After the horrors of World War I, Germany’s artists and designers were faced with a conundrum: how to create a new aesthetic that stripped away the excesses of the past, and provided a sense of tidiness, order, and meaning in a rapidly evolving world.

Bauhaus aimed to provide a sense of tidiness, order, and meaning in a rapidly evolving world.

Throughout the 20s, the main principles emerged. The languid, organic, and decorative style of turn-of-the-century Art Nouveau was replaced with bold shapes and strong color-blocking. The aesthetic of the Arts and Crafts movement, which were rooted in nature and folk styles, were swapped for simplicity and geometric purity.
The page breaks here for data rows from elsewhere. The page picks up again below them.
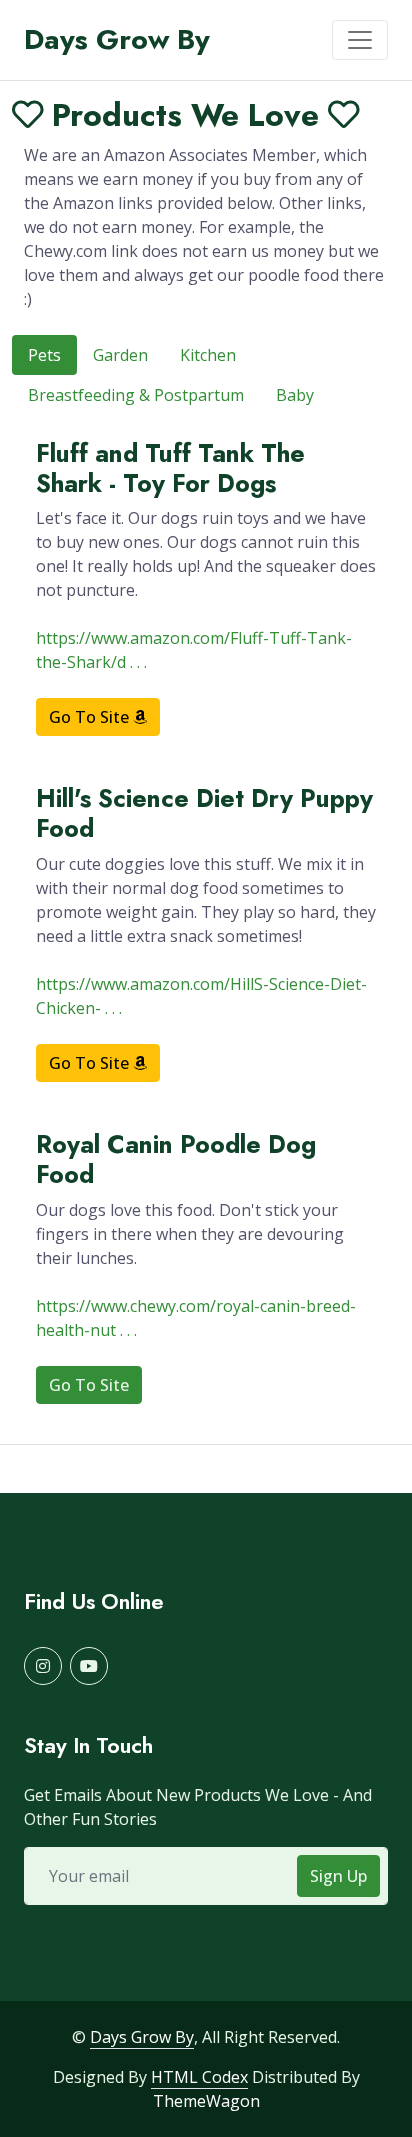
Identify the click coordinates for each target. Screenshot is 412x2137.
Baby (295, 395)
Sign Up (338, 1876)
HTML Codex (199, 2077)
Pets (44, 355)
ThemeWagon (206, 2101)
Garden (120, 355)
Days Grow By (142, 2037)
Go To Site (91, 717)
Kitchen (208, 355)
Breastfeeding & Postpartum (136, 395)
In Bauhaus Stairway (above), painter Oskar Schlemmer focuses on the modular shapes of the human form; László Moholy-Nagy rejected human figures altogether in favor of striking abstractions. Even objects for the home were reduced to their most functional forms: Marianne Brandt’s tea service, created in the mid-1920s, is composed solely of its most essential shapes.

100 years down, it seems unlikely the Bauhaus influence will subside anytime soon.

When political turbulence swept through Germany in 1933, the school—then located in Berlin—closed. As its leaders fled Nazi Germany, the Bauhaus influence was scattered to cities around the world. From Chicago to Tel Aviv, the Bauhaus influence would trickle down throughout the twentieth and twenty-first century in unexpected places.

100 years down, it seems unlikely the Bauhaus influence will subside anytime soon.